Another kick to the groin for Europe’s already-flailing economy. Europe? Yep. Spain is part of the Eurozone. Its economy is linked to 16 other economies — including France, Germany, Italy, Ireland, Greece, and the Netherlands. I’m glad to see that experiment is working out so wonderfully.

MADRID (AFP) – Spain announced Friday its jobless rate surged to a 13-year record above 20 percent at the end of 2010, the highest level in the industrialized world, as the economy struggled for air.

It was more bad news for an economy fighting to regain the trust of financial markets and avoid being trapped in a debt quagmire that has engulfed Greece and Ireland and now menaces Portugal.

Another 121,900 people joined Spain’s unemployment queues in the final quarter of the year, pushing the total to 4.697 million people, said the national statistics institute INE.

The resulting unemployment rate was 20.33 percent for the end of the year — easily exceeding Prime Minister Jose Luis Rodriguez Zapatero’s target of 19.4 percent.

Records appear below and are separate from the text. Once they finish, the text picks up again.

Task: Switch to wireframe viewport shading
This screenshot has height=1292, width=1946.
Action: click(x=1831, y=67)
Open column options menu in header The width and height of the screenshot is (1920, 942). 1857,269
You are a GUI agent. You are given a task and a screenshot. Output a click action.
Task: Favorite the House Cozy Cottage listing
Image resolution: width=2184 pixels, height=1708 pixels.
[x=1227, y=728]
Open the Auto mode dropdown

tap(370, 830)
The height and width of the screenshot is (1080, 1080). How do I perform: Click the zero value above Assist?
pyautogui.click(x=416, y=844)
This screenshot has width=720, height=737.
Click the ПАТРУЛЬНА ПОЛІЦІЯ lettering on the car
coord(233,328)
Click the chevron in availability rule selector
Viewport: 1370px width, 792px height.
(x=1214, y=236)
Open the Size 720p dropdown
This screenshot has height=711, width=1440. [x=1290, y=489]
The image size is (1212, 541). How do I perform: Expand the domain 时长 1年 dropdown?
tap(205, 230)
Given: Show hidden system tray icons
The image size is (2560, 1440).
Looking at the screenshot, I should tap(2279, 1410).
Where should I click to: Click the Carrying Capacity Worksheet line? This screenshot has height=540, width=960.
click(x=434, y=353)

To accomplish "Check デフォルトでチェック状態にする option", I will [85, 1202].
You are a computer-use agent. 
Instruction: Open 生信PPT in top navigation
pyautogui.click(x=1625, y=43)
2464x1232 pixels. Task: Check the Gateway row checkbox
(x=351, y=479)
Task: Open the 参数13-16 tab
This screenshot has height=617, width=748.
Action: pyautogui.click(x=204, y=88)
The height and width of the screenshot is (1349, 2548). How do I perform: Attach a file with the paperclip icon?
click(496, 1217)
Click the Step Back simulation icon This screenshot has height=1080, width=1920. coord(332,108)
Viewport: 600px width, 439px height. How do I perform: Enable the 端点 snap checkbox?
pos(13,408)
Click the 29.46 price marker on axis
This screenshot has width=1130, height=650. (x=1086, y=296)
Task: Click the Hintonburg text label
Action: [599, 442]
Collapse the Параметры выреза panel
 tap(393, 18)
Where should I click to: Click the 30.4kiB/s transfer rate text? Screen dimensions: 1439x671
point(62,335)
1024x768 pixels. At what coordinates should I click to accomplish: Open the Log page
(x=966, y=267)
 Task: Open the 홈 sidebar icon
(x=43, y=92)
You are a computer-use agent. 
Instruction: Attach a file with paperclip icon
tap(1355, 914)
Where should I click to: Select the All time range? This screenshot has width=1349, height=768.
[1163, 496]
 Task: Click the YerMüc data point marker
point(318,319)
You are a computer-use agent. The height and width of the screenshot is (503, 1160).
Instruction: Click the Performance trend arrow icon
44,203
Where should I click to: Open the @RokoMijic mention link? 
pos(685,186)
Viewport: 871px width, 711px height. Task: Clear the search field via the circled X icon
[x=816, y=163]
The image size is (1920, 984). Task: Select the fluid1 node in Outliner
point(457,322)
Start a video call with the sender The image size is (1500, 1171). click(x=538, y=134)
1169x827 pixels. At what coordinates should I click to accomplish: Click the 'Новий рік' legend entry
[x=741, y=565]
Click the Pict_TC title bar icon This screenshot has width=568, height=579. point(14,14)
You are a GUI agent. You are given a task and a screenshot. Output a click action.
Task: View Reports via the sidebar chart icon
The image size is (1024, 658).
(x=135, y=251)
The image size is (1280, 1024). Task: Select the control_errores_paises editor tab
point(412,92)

Spain appears to be stuck in a rut of staggeringly high levels of unemployment.

But they have high-speed rail! And salmon! Barack, baby, tell us where they went wrong. Maybe they’re just not ready to win the future. Who knows.

Spain is Europe’s fifth largest economy and, as previously mentioned, its economy is tied to economies across Europe. People all across the Eurozone should be worried by this development. Because the situation doesn’t appear to be getting better. Not yet.